В санатории я научилась спать до восьми. Утром шла к источнику, пила минералку из белой фарфоровой кружки с трещинкой на донышке, гуляла по терренкуру и не думала ни о борще на три дня вперёд, ни о том, что кран в ванной опять течёт. Я думала о том, какое красивое небо над горами, и о том, что жизнь, оказывается, не заканчивается с пенсией.

Через три недели я вернулась в Подольск. На кухонном столе стояла стеклянная банка с малиновым вареньем — Вадик оставил, соседка впустила. Ни записки, ни звонка.

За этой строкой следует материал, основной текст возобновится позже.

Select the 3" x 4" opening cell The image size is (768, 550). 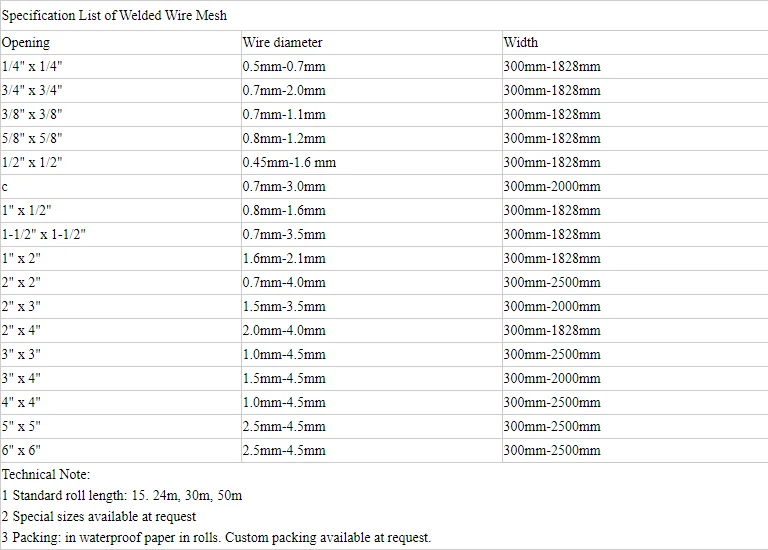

Просто банка с этикеткой, на которой детским почерком Кирюши было написано: «Бабуле». Я поставила варенье в холодильник и заплакала — первый раз за всё это время.

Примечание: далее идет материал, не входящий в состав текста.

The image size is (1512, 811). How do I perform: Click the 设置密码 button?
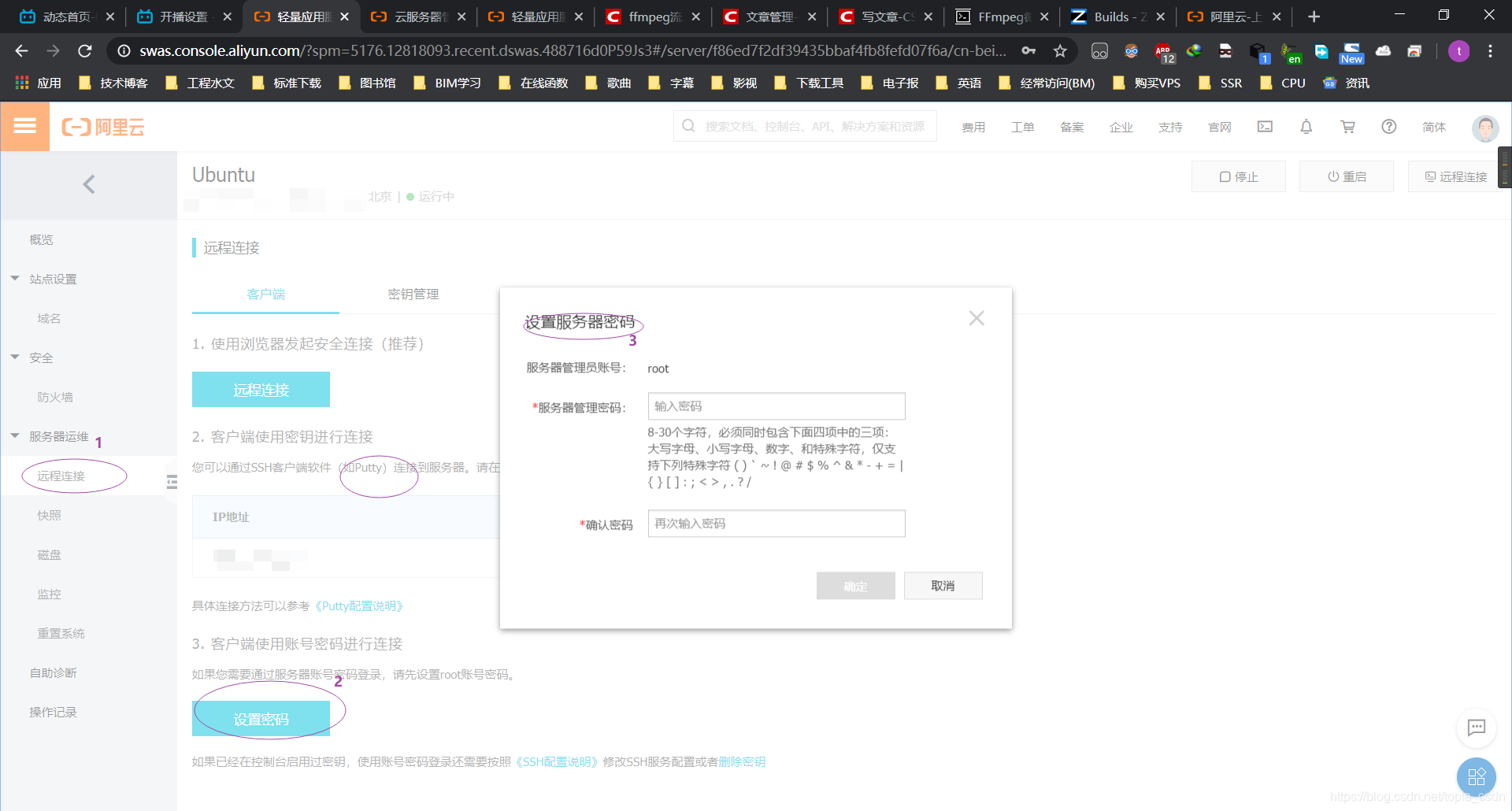pos(261,719)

Алина позвонила через месяц. Долго молчала, потом спросила: «Мам, а сколько тебе лет?»

— Шестьдесят один, — ответила я. — И я жива, Лин. Жива.

Она вздохнула и сказала: «Я просто не ожидала, что ты так можешь. Папа бы не…»

— Папа, — перебила я, — любил, когда жизнь шумит. Не когда вещи стоят и гниют.

Больше к теме дачи мы не возвращались. Но старая интонация так и не вернулась. Когда Алина звонит теперь, она не просит о помощи — она спрашивает, где я была и что купила. Словно проверяет, не трачу ли я «её наследство». А я трачу. Купила абонемент в бассейн, итальянскую кофеварку и ботильоны на шнуровке, как у той элегантной дамы у бювета.

С Вадиком отношения выправились странно. Он приехал сам, без звонка, в субботу утром. Привёз Кирюшу и тортик из «Азбуки вкуса». Мы пили чай, говорили о школе, о футболе, о ценах на бензин. И ни слова о даче. Когда он уходил, я увидела, как он задержался в прихожей, разглядывая старое фото на стене: Серёжа стоит у самодельной мангальной зоны, обнимает меня за плечи, а за нами — тот самый дом, с флюгером и вишней.

— Хороший был дом, — тихо сказал Вадик.

— Хороший, — кивнула я. — И сейчас в нём смеётся маленькая девочка, дочка тех молодых архитекторов. Я видела фотографии, они мне прислали. Знаешь, у них на веранде стоит тот самый верстак, за которым твой отец чинил твой первый велосипед.

Вадик сглотнул. Ничего не сказал. Надел ботинки и ушёл.

А через три дня Алина прислала в мессенджер фотографию. Там был Кирюша, который держал в руках кривой самодельный скворечник — точную копию того, что когда-то висел на нашей веранде. Подпись: «Вадик сделал с Кирюшей. Вспомнил».

Я ответила: «Повесьте у себя во дворе. У вас есть для этого свой дом».

Она ничего не ответила, но в статусе на следующий день появилась гифка с танцующей лисой. Не перемирие, но перемигивание. Язык нашей семьи, в котором «прости» звучит как «смотри, какой скворечник».

Сейчас ноябрь. Я сижу на своём балконе в Подольске, закутавшись в новый плед. В руках — кружка кофе, на ногах — те самые ботильоны, которые я ношу пока только дома, привыкая к каблуку. Рядом на стуле лежит авиабилет в Адлер на март. Я собираюсь встретить весну на море, в частном пансионате с бассейном. Сама оплатила, сама выбрала даты.

Вчера звонила Алина. Спросила: «Мам, а как же день рождения Кирюши? Ты же всегда помогаешь с организацией».

Я посмотрела на календарь, на числа, которые больше не привязаны к бесконечному мартовскому грязному снегу и беготне с заказанными клоунами.

— Лин, день рождения четвёртого. А я улетаю первого. Вернусь пятнадцатого, отметим с ним отдельно, свожу в аквапарк. За свой счёт.

В трубке повисла долгая пауза. А потом она тихо, почти неслышно, сказала фразу, которую я не ожидала услышать никогда:

— Мам, а ты изменилась.

Я улыбнулась и ничего не ответила. Только взглянула на подоконник, где стояла керамическая солонка, купленная в кисловодской сувенирной лавке, — маленькая девочка с коромыслом. Я купила её просто так, не думая, нужна ли она кому-то ещё, и впервые за долгие годы почувствовала себя не матерью, не вдовой, не хранителем памяти. Просто женщиной, у которой впереди — своя жизнь.